JOB A:
Copy the rows below word for word, from the line with "You are a GUI" through the end of the rows, and leave out the pictures.

TEXT TO READ:
== == ==
# The Green Ryobi "Dunny Ogre"



## Dutchy (Jun 18, 2012)

I like the idea! Smart.


----------



## woodshaver (Mar 21, 2009)

A very clever idea to rid the clog in your pipes! Let the burping sawdust begin! Nice work LBD! A plumber would have cost way more! But knowing you….. who needs a plumber!

I looked up the Ryobi Auger to see how long it was and found this info.

*"Clears clogs with ease from drains up to 2 in. wide, including sinks and bath tubs
25 ft. reinforced cable to minimize kinking
Powered forward and reverse feeding mechanism to prevent user fatigue
Auto-feed lock engages the bearings without having to squeeze the pommel, preventing user fatigue
Cable clamp holds cable in place while tackling tough clogs
Onboard rear drain port prevents water build up in the drum
Sturdy feet keeps rotating drum off of delicate surfaces
Powered by any RYOBI 18V ONE+ Battery (sold separately)"*


----------



## splintergroup (Jan 20, 2015)

Those can be damn useful when the "plumbing" backs up on a Sunday morning!

Keep practicing, you could become "Outback Ducky, Proctologist". Who ya gonna call when your primary duct is full of rags and dust?

Outback Ducky!
Wise beyond your years and always a solution in your mug and up your sleeve.

Fortunately all my ducting can be slipped apart to fetch the occasional stray screwdriver or ROS that gets sucked up, but I feel you pain with working on anything overhead. Ahh my wish to still be young and stupid. If only there was a way to swap so one could be young and wise and then old and stupid?

I personally think the stupid part is life long


----------



## doubleDD (Oct 21, 2012)
== == ==
SOURCE MATERIAL:
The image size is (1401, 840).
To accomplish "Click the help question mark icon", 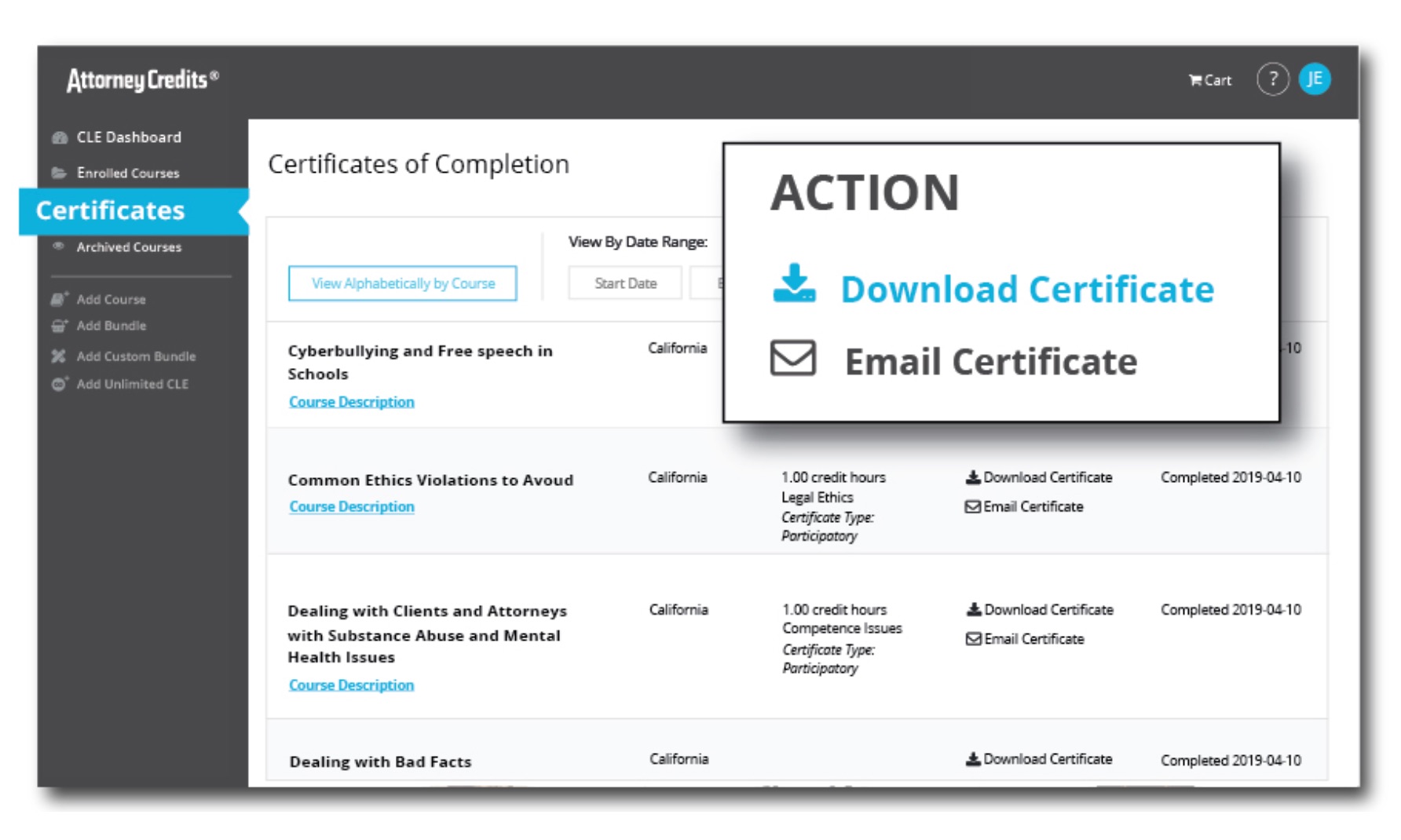I will pyautogui.click(x=1273, y=79).
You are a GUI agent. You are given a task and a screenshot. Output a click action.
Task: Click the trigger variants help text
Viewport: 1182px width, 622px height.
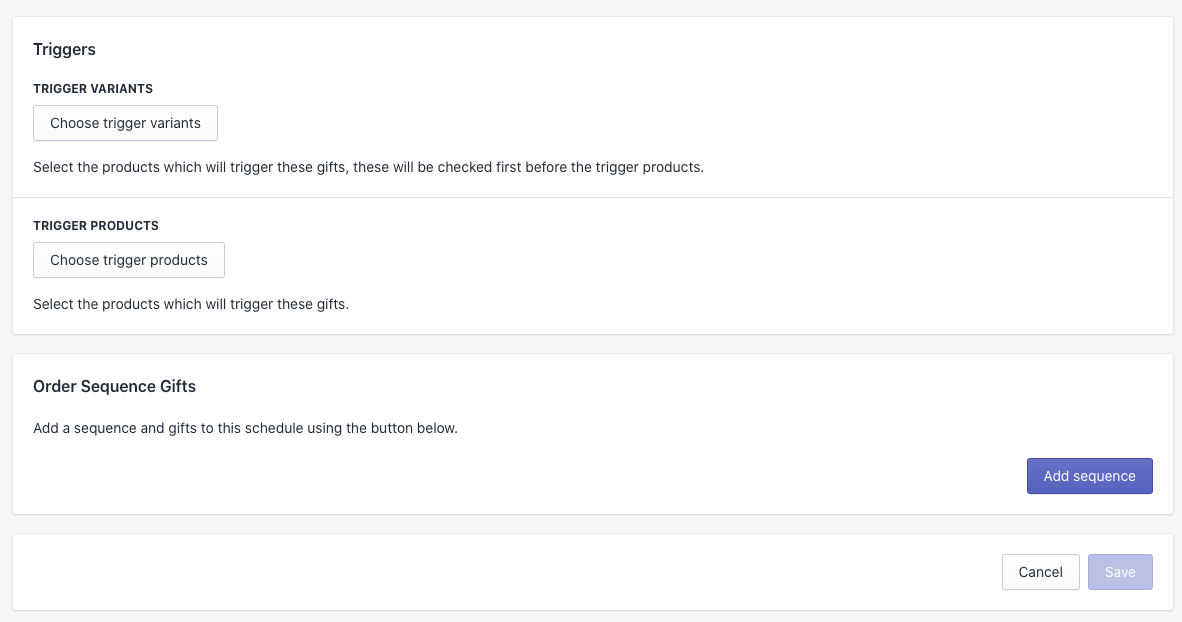coord(368,167)
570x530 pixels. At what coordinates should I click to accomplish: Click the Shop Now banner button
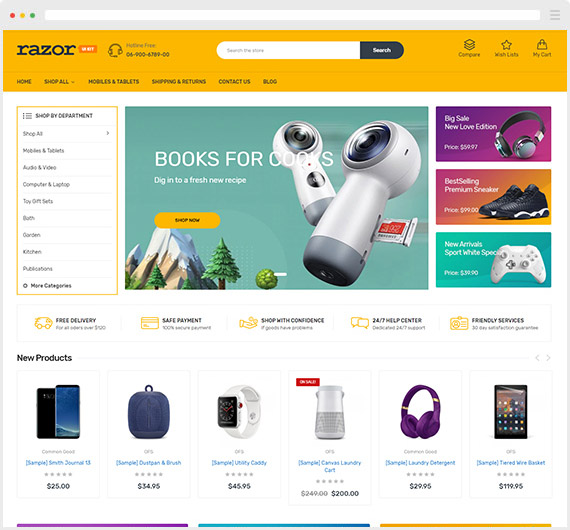[x=187, y=220]
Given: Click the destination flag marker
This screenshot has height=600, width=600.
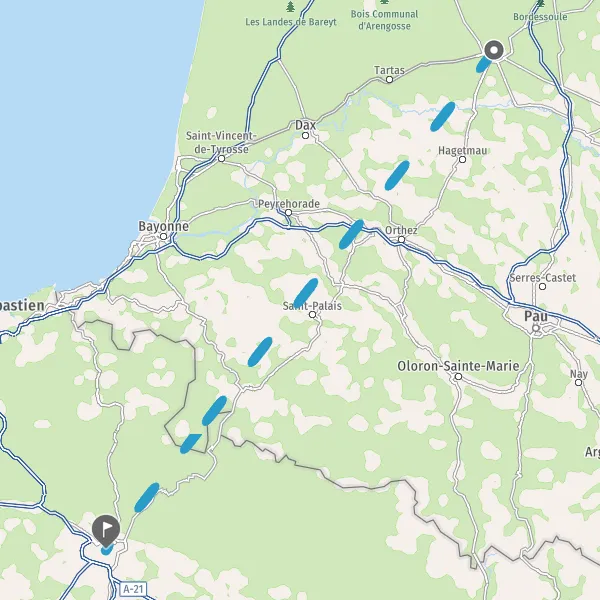Looking at the screenshot, I should (x=106, y=531).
== == ==
JOB B:
In the forum thread about the Ryobi "Dunny Ogre," how long is the auger's reinforced cable?

CORRECT ANSWER A:
You are a GUI agent. You are given a task and a screenshot. Output a click action.
Task: Click the trigger variants help text
Viewport: 1182px width, 622px height.
coord(368,167)
570x530 pixels. At what coordinates should I click to accomplish: Click the Shop Now banner button
[x=187, y=220]
Given: Click the destination flag marker
This screenshot has height=600, width=600.
Looking at the screenshot, I should (x=106, y=531).

CORRECT ANSWER B:
25 ft.